= Selected excerpt =
.....

A. Introduction: For a number of weeks we have been talking about the importance of learning to praise and
thank God continually. The Bible repeatedly tells us to do so. Ps 34:1; I Thess 5:18; Heb 13:15; etc.
1. It is easy to praise and thank God when we feel like it and things are going well in our lives. But, it’s
hard to praise and thank God when we encounter troubles, whether they be minor frustrations and
pressures or major problems and tragedies. We’re working on learning to praise and thank God no
matter what we face.
a. Praising and thanking God continually is not optional. It is God’s will that we thank and praise in
the good and bad times, when we feel like it and when we don’t feel like it.
b. We aren’t talking about an emotional or musical response to God. We are talking about verbally
acknowledging God by proclaiming His virtues and works. It’s always appropriate to praise and
thank the Lord for who He is and for what He has done, is doing, and will do. Ps 107:8; 15; 21; 31
c. In the last couple of lessons we have been considering how continual praise and thanksgiving not
only glorifies God, it also helps us counteract and get control of certain unChrist-like traits in our
fallen flesh—our tendency to magnify the problem and to complain about it.

.....

= Extracted records =
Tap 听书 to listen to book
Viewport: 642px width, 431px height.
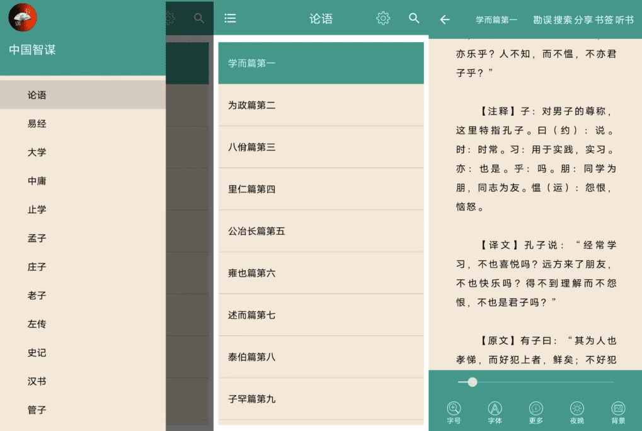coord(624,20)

.....

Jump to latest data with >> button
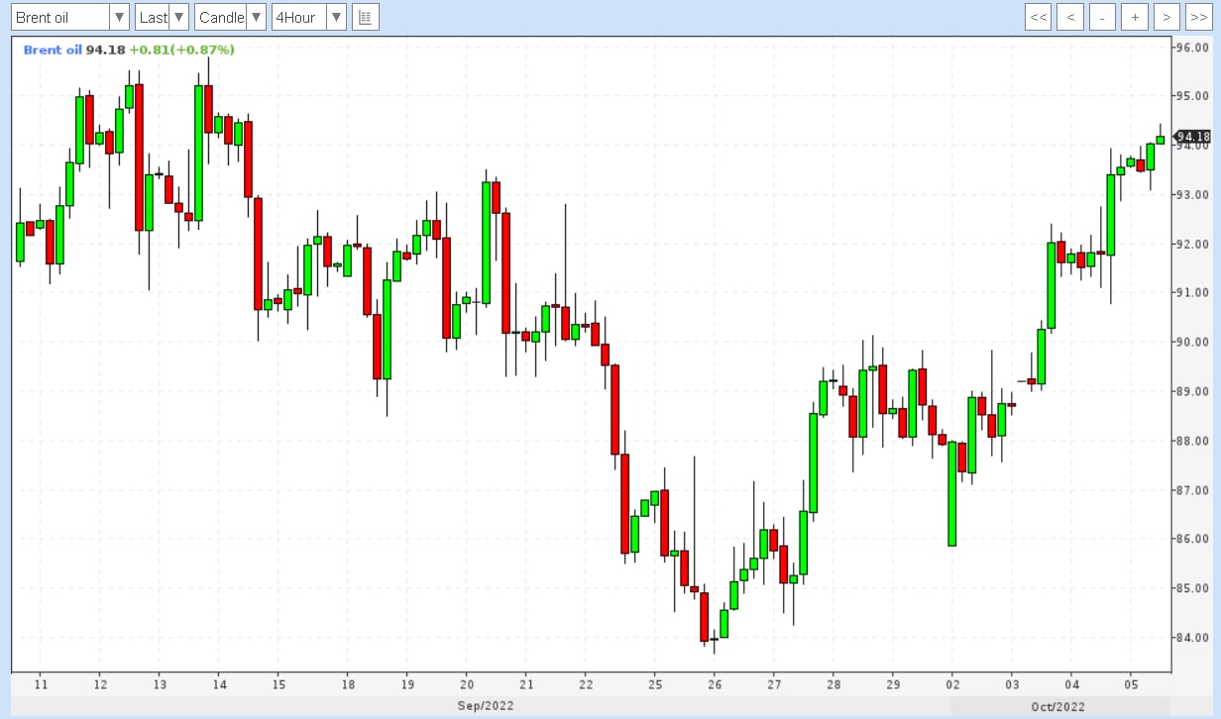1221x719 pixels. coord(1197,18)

.....

= Exercises to complete =
1. In the lesson on praising God, what tendencies of our fallen flesh does continual praise and thanksgiving help us counteract?
2. Repeat the stretch of the lesson on praising God from "A. Introduction: For" through "what we face.", word for word.

= Solution list =
1. Our tendency to magnify the problem and to complain about it.

2.
A. Introduction: For a number of weeks we have been talking about the importance of learning to praise and
thank God continually. The Bible repeatedly tells us to do so. Ps 34:1; I Thess 5:18; Heb 13:15; etc.
1. It is easy to praise and thank God when we feel like it and things are going well in our lives. But, it’s
hard to praise and thank God when we encounter troubles, whether they be minor frustrations and
pressures or major problems and tragedies. We’re working on learning to praise and thank God no
matter what we face.